The latest addition to xmpl allows something that I would normally not include in any code meant for production: a way to ask the program to check the visibility of other URLs.

This is clearly a security issue, because the program might be exploited to generate queries towards any destination, making us look bad for this.

Again, this is something for experimenting and testing, so we can live with this.

The new API endpoint is here:

   get '/visible' => sub ($c) {
      my @targets = split m{\n+}mxs, $c->param('targets');
      $c->render(json => check_visible(@targets));
   };

This accepts a single query parameter targets, which is supposed to hold a newlines-separated list of URLs. To be more precise, it’s also possible to associated a name/title to each URL, so this will work:

this has a title = http://www.example.com/
http://www.example.com/not-existent

The first one will be referred to as this has a title (leading and trailing spaces removed), while the second one will be called the same as the URL itself.

The actual implementation of the splitting logic and following check of target URLs is here:

   sub check_visible (@targets) {
      state $ua = Mojo::UserAgent->new(
         max_redirects   => 3, # allow some amount of redirection
         request_timeout => 2, # don't bother too much
      );
      return {
         map {
            my ($name, $url) = m{\A(?:([.\-\w\s]+) =\s*)? (.*)\z}mxs;
            $name //= '';
            $name =~ s{\A\s+|\s+\z}{}gmxs;
            $name = $url unless length $name;
            $name => ($ua->head($url)->res->is_success ? 1 : 0);
         } @targets
      };
   }

The Mojo::UserAgent (remember Mojo::UserAgent introductory notes?) is kept as a static object and reused over and over; its patience is limited to a maximum of 3 redirections and 2 seconds to get a connection, so that we will not wait too much time for unreachable targets.

The main part of the code inside the map takes care to extract the (optional) name discussed above, defaulting to the URL if it ends up being empty.

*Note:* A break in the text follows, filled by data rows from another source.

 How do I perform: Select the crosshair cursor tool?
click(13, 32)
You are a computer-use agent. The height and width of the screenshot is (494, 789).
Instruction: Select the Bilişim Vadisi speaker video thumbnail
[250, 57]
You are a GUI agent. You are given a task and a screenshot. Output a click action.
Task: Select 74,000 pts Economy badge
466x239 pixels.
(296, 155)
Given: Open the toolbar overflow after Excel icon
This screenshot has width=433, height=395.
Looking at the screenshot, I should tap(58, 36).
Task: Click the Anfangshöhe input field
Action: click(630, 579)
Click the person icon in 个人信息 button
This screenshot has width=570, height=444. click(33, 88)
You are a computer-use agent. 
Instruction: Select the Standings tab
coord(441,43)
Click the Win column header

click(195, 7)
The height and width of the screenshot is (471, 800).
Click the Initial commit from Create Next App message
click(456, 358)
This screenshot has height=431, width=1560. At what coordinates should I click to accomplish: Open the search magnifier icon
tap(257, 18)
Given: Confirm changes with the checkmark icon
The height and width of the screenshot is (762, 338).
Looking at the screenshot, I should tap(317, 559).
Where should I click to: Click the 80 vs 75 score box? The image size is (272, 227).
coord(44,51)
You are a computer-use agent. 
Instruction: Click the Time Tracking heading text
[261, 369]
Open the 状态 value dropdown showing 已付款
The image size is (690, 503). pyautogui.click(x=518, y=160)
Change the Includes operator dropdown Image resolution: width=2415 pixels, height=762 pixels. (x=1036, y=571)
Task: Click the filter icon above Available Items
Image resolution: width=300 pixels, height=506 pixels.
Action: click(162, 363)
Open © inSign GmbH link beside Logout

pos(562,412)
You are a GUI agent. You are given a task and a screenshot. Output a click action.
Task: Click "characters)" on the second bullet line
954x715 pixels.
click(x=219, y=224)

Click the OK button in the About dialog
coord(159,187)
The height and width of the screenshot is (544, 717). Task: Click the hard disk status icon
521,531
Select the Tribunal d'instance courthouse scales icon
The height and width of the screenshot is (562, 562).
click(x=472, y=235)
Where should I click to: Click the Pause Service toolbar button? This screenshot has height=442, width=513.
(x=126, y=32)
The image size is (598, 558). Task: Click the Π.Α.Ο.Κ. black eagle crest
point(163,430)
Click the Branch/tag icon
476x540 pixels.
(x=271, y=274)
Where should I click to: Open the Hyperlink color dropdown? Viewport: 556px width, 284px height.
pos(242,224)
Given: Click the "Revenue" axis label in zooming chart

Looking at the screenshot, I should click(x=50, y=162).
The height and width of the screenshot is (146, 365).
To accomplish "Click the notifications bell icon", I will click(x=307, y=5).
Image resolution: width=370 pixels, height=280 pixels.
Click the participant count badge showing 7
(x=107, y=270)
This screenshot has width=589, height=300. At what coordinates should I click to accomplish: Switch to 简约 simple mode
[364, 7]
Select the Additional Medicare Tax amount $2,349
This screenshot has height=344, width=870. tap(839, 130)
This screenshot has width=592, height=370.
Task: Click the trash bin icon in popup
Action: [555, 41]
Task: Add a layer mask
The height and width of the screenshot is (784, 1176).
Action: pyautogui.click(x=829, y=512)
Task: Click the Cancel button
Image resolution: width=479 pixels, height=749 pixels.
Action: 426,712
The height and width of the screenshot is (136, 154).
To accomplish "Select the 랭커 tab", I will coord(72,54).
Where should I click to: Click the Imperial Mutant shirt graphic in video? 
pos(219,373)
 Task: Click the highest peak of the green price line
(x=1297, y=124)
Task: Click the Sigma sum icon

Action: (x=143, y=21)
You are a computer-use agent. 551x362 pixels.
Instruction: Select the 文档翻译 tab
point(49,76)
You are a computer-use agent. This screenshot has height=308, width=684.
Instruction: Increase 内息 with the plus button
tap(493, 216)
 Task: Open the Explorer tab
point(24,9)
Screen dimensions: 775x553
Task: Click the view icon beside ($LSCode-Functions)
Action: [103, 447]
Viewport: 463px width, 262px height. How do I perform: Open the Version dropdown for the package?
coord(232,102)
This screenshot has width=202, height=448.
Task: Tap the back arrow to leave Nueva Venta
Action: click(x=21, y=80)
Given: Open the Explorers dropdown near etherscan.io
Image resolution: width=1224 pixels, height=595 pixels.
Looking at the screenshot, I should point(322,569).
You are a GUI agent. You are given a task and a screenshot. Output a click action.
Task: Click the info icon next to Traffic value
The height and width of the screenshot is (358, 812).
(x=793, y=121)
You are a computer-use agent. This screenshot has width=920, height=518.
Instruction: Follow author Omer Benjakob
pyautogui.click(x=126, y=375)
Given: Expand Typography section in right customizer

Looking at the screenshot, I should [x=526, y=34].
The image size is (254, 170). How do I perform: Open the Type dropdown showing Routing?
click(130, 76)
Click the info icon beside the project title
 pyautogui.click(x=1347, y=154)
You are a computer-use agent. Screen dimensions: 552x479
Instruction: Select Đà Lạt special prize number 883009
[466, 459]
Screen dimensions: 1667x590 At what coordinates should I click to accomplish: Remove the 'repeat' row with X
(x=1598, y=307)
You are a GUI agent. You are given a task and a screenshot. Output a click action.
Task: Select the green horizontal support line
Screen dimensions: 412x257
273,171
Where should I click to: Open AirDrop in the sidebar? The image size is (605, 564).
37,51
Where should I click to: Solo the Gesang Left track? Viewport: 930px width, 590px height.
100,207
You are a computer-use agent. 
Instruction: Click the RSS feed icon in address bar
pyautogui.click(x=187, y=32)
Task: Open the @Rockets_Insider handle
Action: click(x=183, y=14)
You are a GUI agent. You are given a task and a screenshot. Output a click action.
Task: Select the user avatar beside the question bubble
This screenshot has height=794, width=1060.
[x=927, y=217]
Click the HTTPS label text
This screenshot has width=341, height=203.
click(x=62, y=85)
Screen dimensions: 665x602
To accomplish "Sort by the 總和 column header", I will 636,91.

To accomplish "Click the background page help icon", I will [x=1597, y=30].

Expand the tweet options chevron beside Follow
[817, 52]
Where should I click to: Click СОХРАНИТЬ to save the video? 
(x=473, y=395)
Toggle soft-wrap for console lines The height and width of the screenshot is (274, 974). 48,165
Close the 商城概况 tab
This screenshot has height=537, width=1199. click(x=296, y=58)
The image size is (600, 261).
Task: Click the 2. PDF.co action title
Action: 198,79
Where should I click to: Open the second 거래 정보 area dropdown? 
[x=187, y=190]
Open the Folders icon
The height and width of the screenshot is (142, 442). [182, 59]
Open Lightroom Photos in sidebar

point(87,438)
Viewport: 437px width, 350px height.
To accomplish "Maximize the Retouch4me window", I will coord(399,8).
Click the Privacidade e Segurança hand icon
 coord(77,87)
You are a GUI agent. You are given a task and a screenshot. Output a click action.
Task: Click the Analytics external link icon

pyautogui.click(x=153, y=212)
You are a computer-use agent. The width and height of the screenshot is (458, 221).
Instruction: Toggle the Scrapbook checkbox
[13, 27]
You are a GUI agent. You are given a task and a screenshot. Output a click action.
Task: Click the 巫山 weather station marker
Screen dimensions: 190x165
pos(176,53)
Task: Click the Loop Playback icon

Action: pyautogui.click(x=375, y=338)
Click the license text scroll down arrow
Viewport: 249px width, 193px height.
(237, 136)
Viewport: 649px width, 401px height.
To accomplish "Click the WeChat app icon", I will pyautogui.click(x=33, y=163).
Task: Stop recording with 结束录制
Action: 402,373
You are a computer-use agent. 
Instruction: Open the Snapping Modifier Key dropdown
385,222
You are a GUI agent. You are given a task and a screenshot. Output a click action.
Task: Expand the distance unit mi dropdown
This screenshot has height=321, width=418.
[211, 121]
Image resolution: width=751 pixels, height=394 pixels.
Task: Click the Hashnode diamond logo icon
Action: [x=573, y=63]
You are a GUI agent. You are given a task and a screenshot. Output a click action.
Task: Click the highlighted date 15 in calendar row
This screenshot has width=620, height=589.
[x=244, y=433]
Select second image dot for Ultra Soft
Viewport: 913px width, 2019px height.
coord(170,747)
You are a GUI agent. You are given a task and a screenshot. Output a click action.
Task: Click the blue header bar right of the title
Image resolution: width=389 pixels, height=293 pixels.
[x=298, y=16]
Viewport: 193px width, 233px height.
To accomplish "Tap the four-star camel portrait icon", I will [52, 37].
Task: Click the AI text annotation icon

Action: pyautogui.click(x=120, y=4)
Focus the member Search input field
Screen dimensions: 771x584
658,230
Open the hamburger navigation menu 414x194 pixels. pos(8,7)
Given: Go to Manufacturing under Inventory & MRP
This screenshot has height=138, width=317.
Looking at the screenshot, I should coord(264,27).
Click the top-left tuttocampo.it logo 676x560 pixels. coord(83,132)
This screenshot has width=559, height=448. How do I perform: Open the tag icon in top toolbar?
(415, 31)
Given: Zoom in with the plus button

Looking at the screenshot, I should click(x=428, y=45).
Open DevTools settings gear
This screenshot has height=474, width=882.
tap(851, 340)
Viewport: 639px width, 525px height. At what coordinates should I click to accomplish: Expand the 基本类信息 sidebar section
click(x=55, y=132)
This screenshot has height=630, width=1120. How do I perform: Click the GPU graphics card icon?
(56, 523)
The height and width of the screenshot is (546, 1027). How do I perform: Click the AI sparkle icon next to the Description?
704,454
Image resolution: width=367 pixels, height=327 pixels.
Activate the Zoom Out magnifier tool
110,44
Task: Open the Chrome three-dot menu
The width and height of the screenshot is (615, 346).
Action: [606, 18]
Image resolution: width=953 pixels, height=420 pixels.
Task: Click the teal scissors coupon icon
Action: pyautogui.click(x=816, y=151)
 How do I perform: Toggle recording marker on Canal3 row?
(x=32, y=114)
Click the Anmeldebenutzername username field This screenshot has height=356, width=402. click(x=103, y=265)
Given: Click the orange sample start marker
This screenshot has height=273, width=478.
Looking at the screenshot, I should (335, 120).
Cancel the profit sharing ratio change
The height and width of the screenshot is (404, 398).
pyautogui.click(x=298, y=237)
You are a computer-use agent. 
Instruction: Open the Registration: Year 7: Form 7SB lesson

The last line inside map’s block is the actual check: we go for the HEAD verb (to avoid too much data flying around) and check for success, which is probably a bit restrictive (e.g. if we get a Not Found back, the endpoint is still visible, right?) but as long as we know it we should be fine.

The new API returns a JSON object where keys are the name/URLs, each having an associated value that is either 0 (failure in visibility) or 1 (resource was visible). For our example:

{"http:\/\/www.example.com\/not-existent":0,"this has a title":1}

Yes! The mythical example.com actually exists!

It will be up to you to ensure that the names are different 😅

At this point… I can only recommend you to stay safe!